Art & Science: Meet Jerica Wilson

When did you initially become interested in Chemistry?

I initially became interested in chemistry my junior year of high school — honestly, during the flame test lab experiment.

When did you decide to become a chemistry major, and how long have been a member of the Chem GSA?

It took a while to get to that decision. I graduated with my undergraduate degree in history and 2D fine art. I started a graduate program right out of college and quickly realized history was not what I wanted to do with the rest of my life. I worked odd jobs for a year before deciding to take a chemistry class at a community college to see if that field still held interest for me, and I have not looked back since.

I started at Drexel in the fall of 2017. I have been a member of ChemGSA for three years, and though I helped with events last year, this is my first year on the executive board.
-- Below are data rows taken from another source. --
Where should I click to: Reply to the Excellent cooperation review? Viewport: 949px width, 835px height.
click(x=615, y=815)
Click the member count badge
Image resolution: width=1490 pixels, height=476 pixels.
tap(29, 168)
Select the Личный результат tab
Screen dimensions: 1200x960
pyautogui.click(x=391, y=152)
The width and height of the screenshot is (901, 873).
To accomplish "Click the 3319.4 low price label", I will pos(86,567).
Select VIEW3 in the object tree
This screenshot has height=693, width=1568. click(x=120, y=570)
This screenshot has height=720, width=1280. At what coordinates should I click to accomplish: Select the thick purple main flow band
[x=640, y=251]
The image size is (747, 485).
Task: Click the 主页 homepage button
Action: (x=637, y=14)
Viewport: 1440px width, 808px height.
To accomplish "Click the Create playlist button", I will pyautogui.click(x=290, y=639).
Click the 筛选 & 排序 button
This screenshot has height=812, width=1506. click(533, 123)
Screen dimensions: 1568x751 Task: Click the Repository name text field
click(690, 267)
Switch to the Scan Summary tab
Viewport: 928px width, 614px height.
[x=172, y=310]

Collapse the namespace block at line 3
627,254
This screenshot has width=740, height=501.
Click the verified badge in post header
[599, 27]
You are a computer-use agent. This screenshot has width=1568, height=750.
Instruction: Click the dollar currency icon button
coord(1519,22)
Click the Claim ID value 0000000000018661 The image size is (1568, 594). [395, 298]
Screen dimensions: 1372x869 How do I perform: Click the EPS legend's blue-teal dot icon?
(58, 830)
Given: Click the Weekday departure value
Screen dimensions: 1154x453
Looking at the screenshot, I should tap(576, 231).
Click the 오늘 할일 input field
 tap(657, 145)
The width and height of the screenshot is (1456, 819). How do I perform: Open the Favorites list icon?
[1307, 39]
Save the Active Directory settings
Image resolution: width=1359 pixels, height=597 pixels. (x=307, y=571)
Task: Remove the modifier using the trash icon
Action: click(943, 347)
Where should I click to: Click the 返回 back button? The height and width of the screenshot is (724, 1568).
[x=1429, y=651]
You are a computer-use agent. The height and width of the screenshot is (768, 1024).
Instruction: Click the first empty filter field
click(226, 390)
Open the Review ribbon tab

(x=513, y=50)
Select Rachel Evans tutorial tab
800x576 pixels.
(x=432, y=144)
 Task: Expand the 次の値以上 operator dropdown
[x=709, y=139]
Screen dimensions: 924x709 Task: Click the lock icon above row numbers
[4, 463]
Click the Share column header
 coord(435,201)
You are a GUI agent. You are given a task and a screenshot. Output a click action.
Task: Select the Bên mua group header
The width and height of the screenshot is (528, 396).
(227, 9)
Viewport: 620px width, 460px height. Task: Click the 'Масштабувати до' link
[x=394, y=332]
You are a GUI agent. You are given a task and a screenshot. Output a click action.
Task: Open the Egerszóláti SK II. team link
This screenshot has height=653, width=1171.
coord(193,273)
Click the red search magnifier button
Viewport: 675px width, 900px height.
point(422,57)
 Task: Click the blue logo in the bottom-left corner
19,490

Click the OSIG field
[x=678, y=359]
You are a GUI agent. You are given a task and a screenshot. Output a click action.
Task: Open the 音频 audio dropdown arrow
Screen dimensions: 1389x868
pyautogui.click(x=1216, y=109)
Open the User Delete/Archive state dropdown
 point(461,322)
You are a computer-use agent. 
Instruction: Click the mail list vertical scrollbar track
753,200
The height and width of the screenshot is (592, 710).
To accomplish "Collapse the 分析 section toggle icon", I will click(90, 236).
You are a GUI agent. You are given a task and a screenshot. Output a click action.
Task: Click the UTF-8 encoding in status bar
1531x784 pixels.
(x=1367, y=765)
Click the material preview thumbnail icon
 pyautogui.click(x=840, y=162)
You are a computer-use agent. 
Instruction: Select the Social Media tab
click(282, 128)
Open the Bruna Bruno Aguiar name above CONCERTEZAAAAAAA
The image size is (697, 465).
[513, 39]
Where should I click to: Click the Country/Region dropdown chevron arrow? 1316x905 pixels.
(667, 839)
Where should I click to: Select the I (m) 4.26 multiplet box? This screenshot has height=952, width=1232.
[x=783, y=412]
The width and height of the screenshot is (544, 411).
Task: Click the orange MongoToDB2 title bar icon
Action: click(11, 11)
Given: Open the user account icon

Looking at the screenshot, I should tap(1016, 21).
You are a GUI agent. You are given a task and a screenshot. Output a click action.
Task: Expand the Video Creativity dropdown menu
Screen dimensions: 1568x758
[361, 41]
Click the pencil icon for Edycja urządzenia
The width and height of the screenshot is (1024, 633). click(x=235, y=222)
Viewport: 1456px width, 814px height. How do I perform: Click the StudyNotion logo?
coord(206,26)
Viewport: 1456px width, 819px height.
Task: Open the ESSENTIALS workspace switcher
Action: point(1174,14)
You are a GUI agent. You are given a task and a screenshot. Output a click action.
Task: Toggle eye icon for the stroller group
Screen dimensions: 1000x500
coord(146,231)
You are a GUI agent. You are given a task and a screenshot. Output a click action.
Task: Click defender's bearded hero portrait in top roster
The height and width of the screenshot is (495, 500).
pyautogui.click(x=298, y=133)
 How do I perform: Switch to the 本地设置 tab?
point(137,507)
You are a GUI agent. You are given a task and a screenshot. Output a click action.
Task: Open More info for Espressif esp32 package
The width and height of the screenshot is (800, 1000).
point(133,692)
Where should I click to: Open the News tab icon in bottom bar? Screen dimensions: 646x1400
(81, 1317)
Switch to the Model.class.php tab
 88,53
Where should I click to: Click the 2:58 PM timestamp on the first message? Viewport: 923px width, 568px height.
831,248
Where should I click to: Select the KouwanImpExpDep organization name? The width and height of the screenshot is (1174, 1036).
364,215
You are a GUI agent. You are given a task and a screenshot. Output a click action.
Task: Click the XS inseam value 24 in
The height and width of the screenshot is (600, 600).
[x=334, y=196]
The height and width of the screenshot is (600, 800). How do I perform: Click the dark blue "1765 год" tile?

As a chemistry major, what do you wish other people knew/understood about chemistry?

There is a false dichotomy between science and art that draws invisible and unnecessary boundaries on how one is allowed to think, and I wish I could convince more of this falsehood. Society has placed science and art at opposing ends of the spectrum, mandating one to be of superior thought and the other less. As both a chemist and artist, I cannot see the disciplines as opposites; they overlap and intertwine, and I want others to understand the artistry that chemistry requires, in particular, my chosen field of organic synthesis. Chemistry is not all rigid logic, but demands creative approaches and fluid thinking that are found in an artist’s arsenal. There is such a benefit to combining thinking from across disciplines.

Can you explain the process of how the ChemGSA executive board is nominated/elected/chosen?

If one would like to hold a position, they email the current president with their name, desired position, and a short statement detailing their qualifications for candidacy. If there are multiple self-nominated people for one position, the chemistry graduate students vote for their preferred candidate.

What do you envision for the role of the ChemGSA going forward?

Going forward, I would like to see ChemGSA take a stronger role in assisting the chemistry graduate students with professional development. Preparation for the next step is crucial towards the success of the master’s and PhD graduates and, if we can offer any support in that area, it will be highly beneficial to the chemistry graduate student body.

What do you hope to accomplish as President?

I hope to continue the momentum and keep propelling the organization forward. We have a lot of ideas for events and Scholar Shares that we hope will keep bringing together and engaging the chemistry graduate students in supportive and collaborative environments. And there’s a little bit of fun planned, too.